You hit the nail on the head, with the timely fashion comment. I think if a reader knows he is getting into a serial novel at the start that is one thing. He/she should expect cliffhangers. However if you are talking about a 350-400 page novel that just stops, that's an entirely different beast.


----------



## Carol (was Dara) (Feb 19, 2011)

I have no problem reading cliffhangers but I know lots of readers don't like them. For me, it's just like a TV show. Don't we all like those to end in cliffhangers so we can get excited about what's coming in the next episode? I suppose the difference is we're not paying for that next episode.


----------



## Terrence OBrien (Oct 21, 2010)

> But you should at least try to please your readers.
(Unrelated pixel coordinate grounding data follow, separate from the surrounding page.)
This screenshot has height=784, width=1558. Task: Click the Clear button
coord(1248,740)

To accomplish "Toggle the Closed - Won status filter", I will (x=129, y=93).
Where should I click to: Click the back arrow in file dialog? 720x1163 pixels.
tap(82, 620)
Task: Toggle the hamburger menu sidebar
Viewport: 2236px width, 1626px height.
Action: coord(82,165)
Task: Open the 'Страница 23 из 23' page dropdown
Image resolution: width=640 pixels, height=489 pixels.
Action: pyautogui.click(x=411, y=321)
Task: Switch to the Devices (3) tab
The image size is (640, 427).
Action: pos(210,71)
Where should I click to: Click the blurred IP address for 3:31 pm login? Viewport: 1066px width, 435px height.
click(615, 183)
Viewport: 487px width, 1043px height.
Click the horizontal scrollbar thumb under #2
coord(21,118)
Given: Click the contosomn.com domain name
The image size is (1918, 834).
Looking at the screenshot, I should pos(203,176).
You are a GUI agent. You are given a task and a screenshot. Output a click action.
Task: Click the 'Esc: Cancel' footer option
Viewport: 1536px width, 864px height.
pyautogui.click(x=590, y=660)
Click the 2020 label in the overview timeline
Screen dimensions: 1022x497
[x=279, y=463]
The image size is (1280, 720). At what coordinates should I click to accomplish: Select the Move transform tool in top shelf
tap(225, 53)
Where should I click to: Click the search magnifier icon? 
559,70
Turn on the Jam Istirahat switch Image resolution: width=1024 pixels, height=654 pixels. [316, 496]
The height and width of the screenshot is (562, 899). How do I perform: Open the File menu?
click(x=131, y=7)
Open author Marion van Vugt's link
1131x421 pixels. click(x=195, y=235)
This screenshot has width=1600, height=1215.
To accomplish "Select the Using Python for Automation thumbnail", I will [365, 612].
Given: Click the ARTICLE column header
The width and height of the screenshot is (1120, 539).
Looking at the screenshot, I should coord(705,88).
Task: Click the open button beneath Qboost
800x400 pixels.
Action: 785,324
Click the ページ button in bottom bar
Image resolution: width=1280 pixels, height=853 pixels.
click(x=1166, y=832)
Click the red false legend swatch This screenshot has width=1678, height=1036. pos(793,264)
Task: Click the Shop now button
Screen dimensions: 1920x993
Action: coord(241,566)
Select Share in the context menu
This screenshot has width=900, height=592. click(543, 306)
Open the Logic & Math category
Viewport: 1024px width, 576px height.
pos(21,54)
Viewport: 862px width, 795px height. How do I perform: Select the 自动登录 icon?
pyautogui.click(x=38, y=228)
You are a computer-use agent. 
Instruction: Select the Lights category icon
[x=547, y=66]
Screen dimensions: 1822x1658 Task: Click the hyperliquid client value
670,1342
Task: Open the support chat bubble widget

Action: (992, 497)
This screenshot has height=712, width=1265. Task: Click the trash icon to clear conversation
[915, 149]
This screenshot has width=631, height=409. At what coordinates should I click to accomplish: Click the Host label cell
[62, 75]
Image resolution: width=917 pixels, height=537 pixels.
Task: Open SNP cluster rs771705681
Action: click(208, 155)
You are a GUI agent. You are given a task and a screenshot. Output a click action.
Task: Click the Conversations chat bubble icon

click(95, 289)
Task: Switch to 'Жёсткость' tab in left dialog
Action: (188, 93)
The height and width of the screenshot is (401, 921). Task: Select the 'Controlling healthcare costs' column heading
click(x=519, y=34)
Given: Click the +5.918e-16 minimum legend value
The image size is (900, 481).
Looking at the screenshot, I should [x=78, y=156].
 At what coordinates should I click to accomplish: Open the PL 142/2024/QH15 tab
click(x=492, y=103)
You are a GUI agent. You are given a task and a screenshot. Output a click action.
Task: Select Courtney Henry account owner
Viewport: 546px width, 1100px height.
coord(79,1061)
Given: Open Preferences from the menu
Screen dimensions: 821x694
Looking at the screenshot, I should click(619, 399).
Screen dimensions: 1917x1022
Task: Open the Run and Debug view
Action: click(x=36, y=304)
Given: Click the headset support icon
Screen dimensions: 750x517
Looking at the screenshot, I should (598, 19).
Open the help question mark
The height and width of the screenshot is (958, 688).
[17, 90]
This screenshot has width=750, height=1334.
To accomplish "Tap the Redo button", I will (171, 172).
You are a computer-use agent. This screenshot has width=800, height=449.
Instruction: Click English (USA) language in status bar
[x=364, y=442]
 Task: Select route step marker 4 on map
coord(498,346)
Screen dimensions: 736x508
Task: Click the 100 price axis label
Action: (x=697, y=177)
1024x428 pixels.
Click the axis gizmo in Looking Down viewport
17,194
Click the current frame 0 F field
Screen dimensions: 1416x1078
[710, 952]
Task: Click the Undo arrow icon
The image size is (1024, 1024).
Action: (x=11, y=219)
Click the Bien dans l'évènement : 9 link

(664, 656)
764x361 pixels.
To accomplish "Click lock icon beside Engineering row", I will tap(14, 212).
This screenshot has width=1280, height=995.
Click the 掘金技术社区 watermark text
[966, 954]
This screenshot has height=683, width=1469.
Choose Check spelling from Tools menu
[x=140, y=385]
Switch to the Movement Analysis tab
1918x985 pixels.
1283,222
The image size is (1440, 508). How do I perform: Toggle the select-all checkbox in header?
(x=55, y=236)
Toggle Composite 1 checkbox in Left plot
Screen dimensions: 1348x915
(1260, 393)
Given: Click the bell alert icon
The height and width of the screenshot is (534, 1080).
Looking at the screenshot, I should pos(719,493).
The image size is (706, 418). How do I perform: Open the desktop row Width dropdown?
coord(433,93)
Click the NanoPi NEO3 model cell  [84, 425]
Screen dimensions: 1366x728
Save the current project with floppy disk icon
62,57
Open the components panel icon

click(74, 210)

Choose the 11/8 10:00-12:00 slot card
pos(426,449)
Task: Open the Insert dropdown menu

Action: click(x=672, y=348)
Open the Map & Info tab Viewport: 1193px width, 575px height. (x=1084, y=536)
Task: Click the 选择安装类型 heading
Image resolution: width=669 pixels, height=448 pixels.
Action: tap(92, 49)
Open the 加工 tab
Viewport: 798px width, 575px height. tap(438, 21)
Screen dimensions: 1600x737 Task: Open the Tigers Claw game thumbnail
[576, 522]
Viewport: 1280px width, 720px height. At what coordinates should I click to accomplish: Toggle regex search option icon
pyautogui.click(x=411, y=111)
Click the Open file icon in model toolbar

Which ones? Consumers and producers will sort themselves out. People who like a certain type of product will return to buy more. People who don't like it will go somewhere else.

There are so many different consumer tastes and preferences that nobody has standing to speak for them, and no author can accommodate them all.


----------



## Alan Petersen (May 20, 2011)

There is a fascinating study about the effects of cliffhangers has on books sales. You can find it...

The End


----------



## Monique (Jul 31, 2010)

The key is being upfront about it, I think. Let people know what they're getting.


----------



## Jan Thompson (May 25, 2013)

Hugh Howey said:


> I think if you can release the works in a timely fashion, there's a way to tell a story in serial form that gives it more power than it would if you could just turn the page and keep reading. I guess transparency, price, and providing an option to get it all at once are the keys to upsetting as few readers as possible.


IMO even readers who didn't care about serials before would be willing to give it a try if you do what HH just said: "timely fashion" and being clear from the get-go that the story is "in serial form."

For me, I will read serials if each episode release is just a few weeks apart (before I forget the story).

HH: How far apart are your episodes?



Monique said:


> The key is being upfront about it, I think. Let people know what they're getting.


I concur!

But what the OP was saying was this:



JVRoberts said:


> There was no way I could tell the story in less than 150k words, so, I chopped the first book down to 85k, ended it on a cliffhanger, and am going to release the rest as a sequel.


He's "chopped" up the 150K book into two. More power to him if he can effectively do this.

Those who write true serials plan their story arc and sub-arcs as serials to begin with, like HH. He knew up front it would be a serial novel. Not wait until he has too many words and then decide to chop it up into little pieces.

Having said that... TIME is very important to a reader, IMO, thus...



JVRoberts said:


> Looking at hopefully early next year...hoping only 5 or 6 months apart. I'm eager to get it out and move on because I have a lot of other story ideas.


This is not too bad, JVR! I can see how you could create a buzz for the sequel and have pre-orders. Nice balance between time and space.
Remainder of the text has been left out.